Pulang sekolah… Sebenarnya, aku sering pulang bareng bersama Gia. Mungkin ia masih marah soal masalah tadi pagi. “Gia….” panggilku dengan pelan. Aku berada dibelakang Gia. Gia masih tak menoleh dan diam seribu bahasa. “Gia, aku kan enggak tahu.. Aku kesel ajah sama sifat orang suka menyontek..” aku kembali berbicara. Tidak ada jawaban. “Ya sudah Gia, kalau kamu enggak mau berbicara denganku, ya sudah..” aku berbicara lalu pergi meninggalkan Gia. Aku tak yakin Gia menoleh ke arahku.
Aku berbaring di tempat tidurku. Aku memikirkan ide yang bisa membuat aku berbaikan dengan Gia.. Aha! Aku punya ide!
Aku berjalan menuju rumah Gia. Muda-mudahan ide ini bisa berhasil. “Permisi! Assalamualaikum!” aku menyapa Gia. Sayang, yang keluar adalah ibu Gia. “Oh, Anna… Seharian ini Gia gak sama kamu. Kamu lagi berantem yah sama Gia?” Ibu Gia bertanya dengan ramah. “Iya, tante…. Boleh enggak aku masuk?” “Oh… Boleh, kok..” jawab Ibu Gia.

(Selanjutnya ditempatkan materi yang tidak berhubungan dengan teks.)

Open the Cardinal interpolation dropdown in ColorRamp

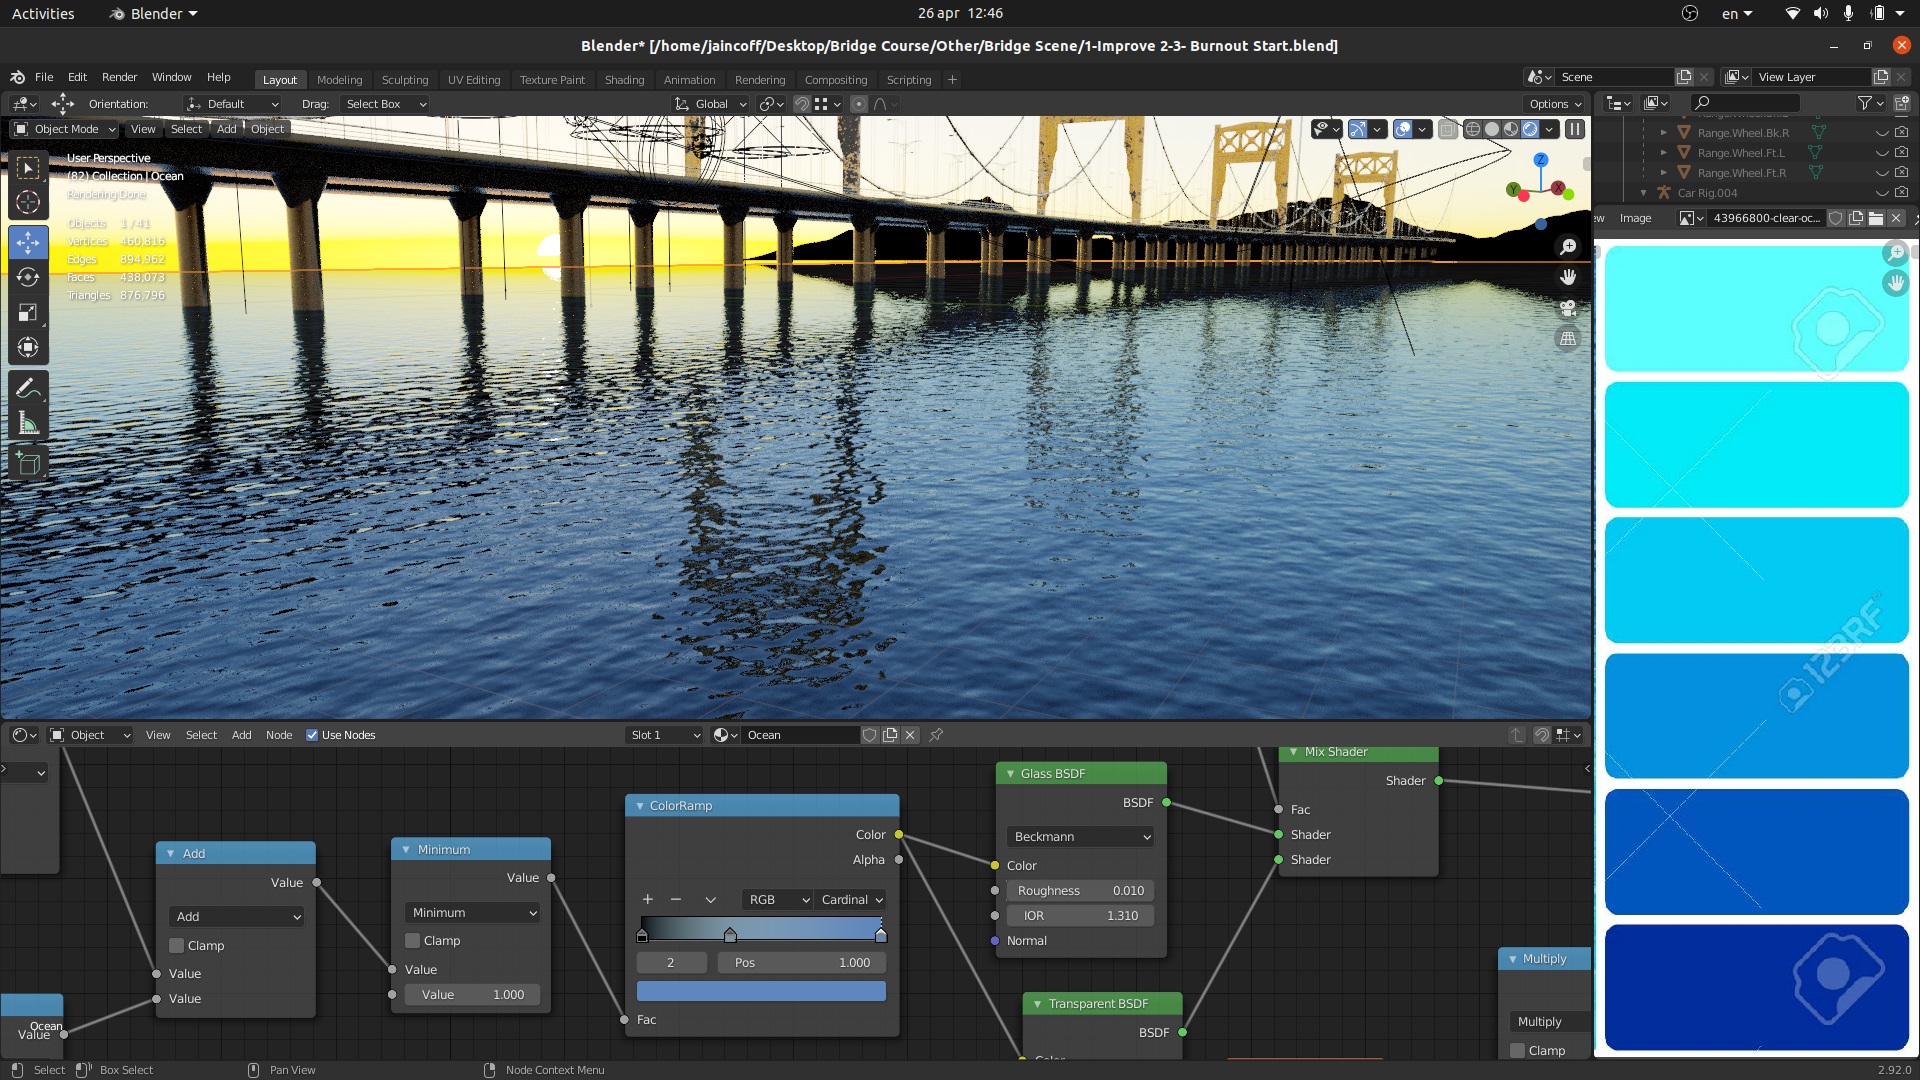click(x=850, y=899)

Ibunya mengantarku sampai ke kamar Gia. “Gi.. Ini ada Anna, nih.. Masa kamu cuekin sih?” Ibu Gia memanggil Gia sambil menggedor-gedor pintu kamar Gia. Gia membukakan pintunya. “Iya. Masuk aja.” Gia menjawab dengan ketus. Tak apa lha.. “Tante tinggal dulu yah, Anna..” sahut Ibu Gia. “Iya tan.” jawabku singkat.
Aku segera mengeluarkan benda yang bisa membuatnya tidak marah lagi. Yah, boneka Elmo! Dia sangat suka Elmo! aku pura-pura berbicara dengan Elmo. “Elmo, aku lagi berantem nih sama Gia..” Gia tetap diam. Aku pura-pura menjadi Elmo. “Lho, memang kenapa, Anna?” tanya boneka Elmo. “Iya, aku marah-marah sama Gia..” jawabku. “Oh… Giaaaa, ayo dong baikan lagi sama Anna. Kamu harus baikan yah sama dia!” boneka Elmo itu berkata dengan suaraku. “Iya, Elmo..” jawab Gia. Aku tersenyum. Kutaruh boneka Elmo itu. “Kita baikan lagi, Gia?” aku bertanya pada Gia yang sudah menoleh kepadaku. “Iya.. Aku yang salah.. Aku minta maaf, yah?” jawab Gia. “Iya… Yang penting kita sudah baikan.” jawabku. Kupeluk Gia, dan dia juga memeluk ku. Akhirnya kami bisa berbaikan.